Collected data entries
....
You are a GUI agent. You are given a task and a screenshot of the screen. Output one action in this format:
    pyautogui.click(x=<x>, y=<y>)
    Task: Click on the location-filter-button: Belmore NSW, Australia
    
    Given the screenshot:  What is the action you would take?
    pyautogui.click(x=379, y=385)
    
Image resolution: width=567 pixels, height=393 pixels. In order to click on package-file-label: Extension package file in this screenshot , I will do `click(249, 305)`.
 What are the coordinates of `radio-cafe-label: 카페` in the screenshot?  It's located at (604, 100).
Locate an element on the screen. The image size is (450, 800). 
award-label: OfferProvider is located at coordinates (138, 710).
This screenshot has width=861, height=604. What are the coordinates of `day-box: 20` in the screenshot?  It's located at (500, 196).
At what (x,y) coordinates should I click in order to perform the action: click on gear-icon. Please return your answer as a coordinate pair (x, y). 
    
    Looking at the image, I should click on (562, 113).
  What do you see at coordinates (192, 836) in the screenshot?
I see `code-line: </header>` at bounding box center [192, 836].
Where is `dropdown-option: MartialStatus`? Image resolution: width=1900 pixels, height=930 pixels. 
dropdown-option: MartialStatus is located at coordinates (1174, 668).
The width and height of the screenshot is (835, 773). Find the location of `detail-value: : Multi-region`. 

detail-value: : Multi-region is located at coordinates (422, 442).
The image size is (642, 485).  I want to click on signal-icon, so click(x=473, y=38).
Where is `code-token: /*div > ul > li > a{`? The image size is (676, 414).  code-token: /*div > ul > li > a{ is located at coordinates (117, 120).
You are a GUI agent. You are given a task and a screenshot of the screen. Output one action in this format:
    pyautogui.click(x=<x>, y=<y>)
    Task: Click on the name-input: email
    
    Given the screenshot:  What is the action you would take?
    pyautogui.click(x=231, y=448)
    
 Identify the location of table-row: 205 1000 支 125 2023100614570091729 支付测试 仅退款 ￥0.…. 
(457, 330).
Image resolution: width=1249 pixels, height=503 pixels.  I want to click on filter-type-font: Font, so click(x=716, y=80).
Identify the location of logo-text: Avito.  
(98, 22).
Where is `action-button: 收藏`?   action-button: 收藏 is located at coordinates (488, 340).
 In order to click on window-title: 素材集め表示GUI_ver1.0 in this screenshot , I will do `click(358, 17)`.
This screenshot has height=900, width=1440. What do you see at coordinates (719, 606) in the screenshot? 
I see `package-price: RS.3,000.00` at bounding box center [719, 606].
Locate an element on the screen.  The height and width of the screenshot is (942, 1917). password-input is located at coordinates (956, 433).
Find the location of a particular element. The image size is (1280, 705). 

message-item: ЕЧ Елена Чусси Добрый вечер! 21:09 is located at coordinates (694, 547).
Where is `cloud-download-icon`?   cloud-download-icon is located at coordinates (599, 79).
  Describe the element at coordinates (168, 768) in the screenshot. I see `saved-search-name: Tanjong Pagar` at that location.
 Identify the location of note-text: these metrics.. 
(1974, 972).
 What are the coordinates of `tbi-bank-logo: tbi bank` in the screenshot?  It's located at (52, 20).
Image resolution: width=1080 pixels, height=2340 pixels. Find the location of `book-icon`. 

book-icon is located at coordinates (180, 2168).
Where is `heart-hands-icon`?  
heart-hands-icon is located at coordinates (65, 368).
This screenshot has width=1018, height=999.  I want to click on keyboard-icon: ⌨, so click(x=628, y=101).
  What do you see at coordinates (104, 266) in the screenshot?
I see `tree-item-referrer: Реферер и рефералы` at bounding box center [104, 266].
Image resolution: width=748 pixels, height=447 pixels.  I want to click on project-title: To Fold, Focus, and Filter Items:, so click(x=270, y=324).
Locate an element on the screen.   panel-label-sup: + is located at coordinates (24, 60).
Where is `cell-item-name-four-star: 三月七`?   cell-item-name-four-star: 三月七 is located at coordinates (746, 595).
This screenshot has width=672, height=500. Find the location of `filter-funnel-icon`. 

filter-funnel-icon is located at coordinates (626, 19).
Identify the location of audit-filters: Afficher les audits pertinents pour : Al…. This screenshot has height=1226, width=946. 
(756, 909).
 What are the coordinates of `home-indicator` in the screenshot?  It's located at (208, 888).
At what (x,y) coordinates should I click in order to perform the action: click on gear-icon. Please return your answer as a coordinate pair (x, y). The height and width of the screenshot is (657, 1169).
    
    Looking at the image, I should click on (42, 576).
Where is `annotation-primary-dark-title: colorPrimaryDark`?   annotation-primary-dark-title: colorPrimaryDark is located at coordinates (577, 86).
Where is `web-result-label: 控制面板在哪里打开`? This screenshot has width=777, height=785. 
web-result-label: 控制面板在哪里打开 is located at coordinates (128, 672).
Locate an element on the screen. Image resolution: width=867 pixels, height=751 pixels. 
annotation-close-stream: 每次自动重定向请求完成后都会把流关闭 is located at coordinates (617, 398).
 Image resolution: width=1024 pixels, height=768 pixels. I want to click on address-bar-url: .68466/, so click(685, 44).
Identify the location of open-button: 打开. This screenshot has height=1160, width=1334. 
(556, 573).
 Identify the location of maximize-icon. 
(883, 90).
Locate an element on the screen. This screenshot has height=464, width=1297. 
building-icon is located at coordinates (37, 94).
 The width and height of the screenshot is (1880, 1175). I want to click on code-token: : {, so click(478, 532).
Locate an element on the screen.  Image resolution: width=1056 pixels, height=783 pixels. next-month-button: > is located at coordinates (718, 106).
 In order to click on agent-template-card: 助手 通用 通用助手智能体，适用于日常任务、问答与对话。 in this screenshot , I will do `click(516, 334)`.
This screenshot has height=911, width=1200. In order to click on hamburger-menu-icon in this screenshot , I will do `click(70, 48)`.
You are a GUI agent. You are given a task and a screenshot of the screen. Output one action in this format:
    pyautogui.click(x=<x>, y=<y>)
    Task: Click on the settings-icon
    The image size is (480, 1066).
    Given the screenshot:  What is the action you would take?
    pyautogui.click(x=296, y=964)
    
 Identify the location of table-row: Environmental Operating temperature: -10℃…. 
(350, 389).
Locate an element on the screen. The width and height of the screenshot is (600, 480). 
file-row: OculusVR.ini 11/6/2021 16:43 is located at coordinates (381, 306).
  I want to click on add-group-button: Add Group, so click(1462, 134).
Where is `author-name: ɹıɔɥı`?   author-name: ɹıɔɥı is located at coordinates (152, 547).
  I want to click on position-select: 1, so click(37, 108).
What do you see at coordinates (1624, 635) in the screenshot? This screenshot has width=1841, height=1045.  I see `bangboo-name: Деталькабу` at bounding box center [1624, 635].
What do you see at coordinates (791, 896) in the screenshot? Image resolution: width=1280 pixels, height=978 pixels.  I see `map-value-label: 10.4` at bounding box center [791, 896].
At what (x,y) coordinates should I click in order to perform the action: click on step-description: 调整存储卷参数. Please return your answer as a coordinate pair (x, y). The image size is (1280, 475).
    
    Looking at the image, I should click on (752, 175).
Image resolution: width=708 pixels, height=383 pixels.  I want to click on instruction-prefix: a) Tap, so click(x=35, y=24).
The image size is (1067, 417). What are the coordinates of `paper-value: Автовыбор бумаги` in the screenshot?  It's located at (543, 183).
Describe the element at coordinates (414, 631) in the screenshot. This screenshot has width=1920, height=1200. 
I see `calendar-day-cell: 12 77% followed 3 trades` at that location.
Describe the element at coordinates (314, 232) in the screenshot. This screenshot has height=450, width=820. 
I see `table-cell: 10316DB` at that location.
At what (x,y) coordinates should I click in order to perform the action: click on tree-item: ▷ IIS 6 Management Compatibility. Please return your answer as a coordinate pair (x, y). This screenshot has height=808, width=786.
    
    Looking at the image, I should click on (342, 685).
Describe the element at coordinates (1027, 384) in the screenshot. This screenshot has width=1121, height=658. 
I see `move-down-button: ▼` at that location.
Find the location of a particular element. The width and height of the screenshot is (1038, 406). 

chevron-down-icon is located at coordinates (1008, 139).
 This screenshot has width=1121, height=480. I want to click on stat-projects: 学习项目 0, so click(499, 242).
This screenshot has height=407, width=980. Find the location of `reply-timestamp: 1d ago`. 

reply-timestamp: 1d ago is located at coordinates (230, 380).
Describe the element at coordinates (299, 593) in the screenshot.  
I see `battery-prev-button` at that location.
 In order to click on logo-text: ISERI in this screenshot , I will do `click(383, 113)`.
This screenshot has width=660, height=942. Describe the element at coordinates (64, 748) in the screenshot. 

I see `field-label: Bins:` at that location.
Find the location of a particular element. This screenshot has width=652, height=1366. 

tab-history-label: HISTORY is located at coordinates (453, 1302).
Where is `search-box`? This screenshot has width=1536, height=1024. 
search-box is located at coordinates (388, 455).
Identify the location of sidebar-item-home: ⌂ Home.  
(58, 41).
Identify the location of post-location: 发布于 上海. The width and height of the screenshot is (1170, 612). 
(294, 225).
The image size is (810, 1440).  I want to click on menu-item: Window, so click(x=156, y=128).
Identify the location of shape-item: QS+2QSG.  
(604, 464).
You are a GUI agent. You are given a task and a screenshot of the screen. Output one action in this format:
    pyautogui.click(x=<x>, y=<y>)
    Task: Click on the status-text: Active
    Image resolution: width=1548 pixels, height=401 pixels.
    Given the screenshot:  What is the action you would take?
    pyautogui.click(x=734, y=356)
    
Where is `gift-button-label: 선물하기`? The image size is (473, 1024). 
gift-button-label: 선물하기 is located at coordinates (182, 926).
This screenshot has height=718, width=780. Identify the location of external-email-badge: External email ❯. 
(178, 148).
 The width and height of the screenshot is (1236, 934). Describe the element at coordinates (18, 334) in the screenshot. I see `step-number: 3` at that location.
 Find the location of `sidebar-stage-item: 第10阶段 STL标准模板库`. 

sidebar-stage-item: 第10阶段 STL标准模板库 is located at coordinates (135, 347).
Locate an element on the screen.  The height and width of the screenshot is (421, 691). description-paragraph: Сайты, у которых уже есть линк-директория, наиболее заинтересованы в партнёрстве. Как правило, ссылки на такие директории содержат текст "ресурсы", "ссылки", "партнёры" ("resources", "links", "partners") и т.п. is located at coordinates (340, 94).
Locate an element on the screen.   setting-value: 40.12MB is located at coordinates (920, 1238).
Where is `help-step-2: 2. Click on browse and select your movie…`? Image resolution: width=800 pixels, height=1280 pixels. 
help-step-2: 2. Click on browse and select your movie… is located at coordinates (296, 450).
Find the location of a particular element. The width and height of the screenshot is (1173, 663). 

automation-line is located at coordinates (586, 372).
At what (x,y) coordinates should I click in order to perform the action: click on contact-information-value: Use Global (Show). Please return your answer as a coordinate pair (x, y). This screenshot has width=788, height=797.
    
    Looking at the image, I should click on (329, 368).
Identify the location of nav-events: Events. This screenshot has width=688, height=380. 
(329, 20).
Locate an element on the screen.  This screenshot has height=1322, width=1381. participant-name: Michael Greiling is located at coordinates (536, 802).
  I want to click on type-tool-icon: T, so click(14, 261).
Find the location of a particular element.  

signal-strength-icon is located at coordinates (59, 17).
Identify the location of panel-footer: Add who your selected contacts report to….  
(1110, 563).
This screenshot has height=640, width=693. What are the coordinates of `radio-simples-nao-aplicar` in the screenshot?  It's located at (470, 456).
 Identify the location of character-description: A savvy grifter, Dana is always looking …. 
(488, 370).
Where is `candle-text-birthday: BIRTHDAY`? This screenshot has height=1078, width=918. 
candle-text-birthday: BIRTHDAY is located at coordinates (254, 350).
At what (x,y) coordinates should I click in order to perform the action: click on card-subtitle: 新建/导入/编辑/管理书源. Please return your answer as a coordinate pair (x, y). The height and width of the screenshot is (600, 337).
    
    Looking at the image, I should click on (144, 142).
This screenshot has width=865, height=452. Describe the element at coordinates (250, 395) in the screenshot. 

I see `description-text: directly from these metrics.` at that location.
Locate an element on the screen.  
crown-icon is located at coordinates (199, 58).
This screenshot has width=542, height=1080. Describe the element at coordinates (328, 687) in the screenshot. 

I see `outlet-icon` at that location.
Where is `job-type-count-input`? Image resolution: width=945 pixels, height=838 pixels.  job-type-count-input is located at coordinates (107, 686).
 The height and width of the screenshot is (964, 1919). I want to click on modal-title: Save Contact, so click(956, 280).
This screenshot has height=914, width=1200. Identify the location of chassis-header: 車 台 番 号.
....
*WHAT THE TASK REQUIRES*. Render the stretch from the start of the items through the line containing "pyautogui.click(x=379, y=385)" as a Markdown table with the columns No. and Text, numbering the rows and leaving out blank lines.

*RESULT BELOW*.
| No. | Text |
|---|---|
| 1 | You are a GUI agent. You are given a task and a screenshot of the screen. Output one action in this format: |
| 2 |     pyautogui.click(x=<x>, y=<y>) |
| 3 |     Task: Click on the location-filter-button: Belmore NSW, Australia |
| 4 |     Given the screenshot:  What is the action you would take? |
| 5 |     pyautogui.click(x=379, y=385) |